7. Con il secondo motivo, il ricorrente deduce la violazione e falsa applicazione del D.Lgs. n. 286 del 1998, art. 5, comma 6 (protezione umanitaria) e del D.Lgs. n. 25 del 2008, art. 32, comma 3.

Richiama varie norme nonchè il principio del non refoulement, e sostiene che lo straniero ha il diritto soggettivo a non vedersi nuovamente inserito in un contesto di elevato rischio personale ed evidenzia che la situazione che caratterizza lo Stato del Mali, in particolare la regione sud di esso, che è la sua regione di provenienza, seppur non fosse caratterizzata dalla situazione di violenza diffusa, atta a fondare il riconoscimento della protezione sussidiaria, è di certo caratterizzata da una forte instabilità e che il ricorrente si troverebbe in una evidentissima situazione di vulnerabilità ove costretto a rientrare. Richiama a pag. 18 del ricorso, gli elementi caratterizzanti di tale vulnerabilità non tenuti adeguatamente in conto dalla corte d’appello.

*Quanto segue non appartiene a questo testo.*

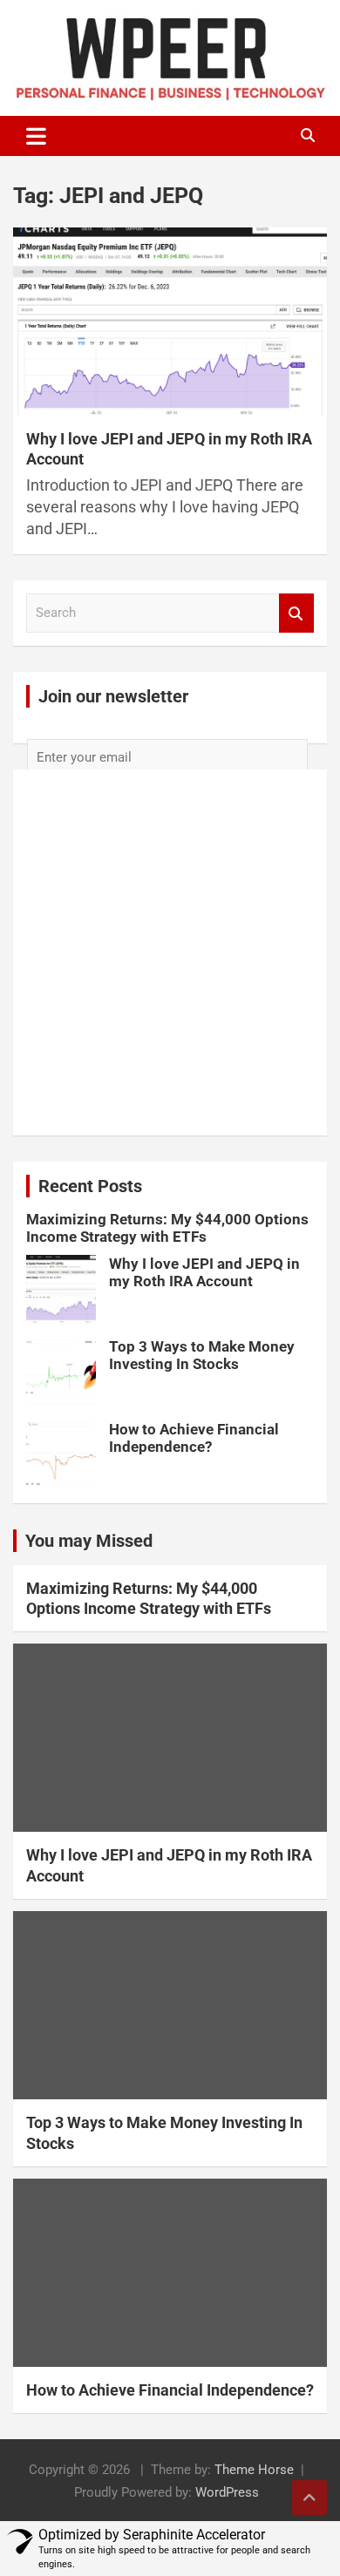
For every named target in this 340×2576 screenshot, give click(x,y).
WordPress (227, 2492)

8. L’accoglimento del primo motivo, sul procedimento seguito per l’accertamento del diritto alla protezione sussidiaria e per arrivare ad una valutazione di non credibilità, assorbe il secondo, dovendo il giudice del rinvio rinnovare la valutazione in fatto tenendo conto dei criteri di legge su tutte le forme di protezione richieste, non senza rilevarsi che la valutazione comparativa non è stata correttamente eseguita. Va segnalato come sfugga alla logica del giudizio di comparazione, in cui deve tenersi conto, sia delle difficoltà che il soggetto dovrebbe affrontare in caso di un suo forzato rientro nel paese di provenienza, sia i traumi subiti e gli sforzi compiuti per integrarsi nella nuova realtà, il ribaltamento esclusivamente in malam partem degli indici di una buona integrazione, presi in considerazione solo a testimonianza della capacità di adattamento del ragazzo in ogni situazione, senza minimamente considerare che questi abbia riportato attestati danni psicologici derivanti proprio da tutto il percorso migratorio e che la capacità di reagire alle avversità, per la giovane età o per la forza di carattere, non possa giocare esclusivamente a pregiudizio della persona.

La sentenza impugnata va cassata e la causa rimessa alla corte d’appello di Bologna in diversa composizione, che deciderà anche sulle spese del presente giudizio.

P.Q.M.

Accoglie il primo motivo, assorbito il secondo, cassa e rinvia alla corte d’appello di Bologna anche per le spese del presente giudizio.

Così deciso in Roma, nella Camera di consiglio della Corte di Cassazione, il 8 luglio 2020.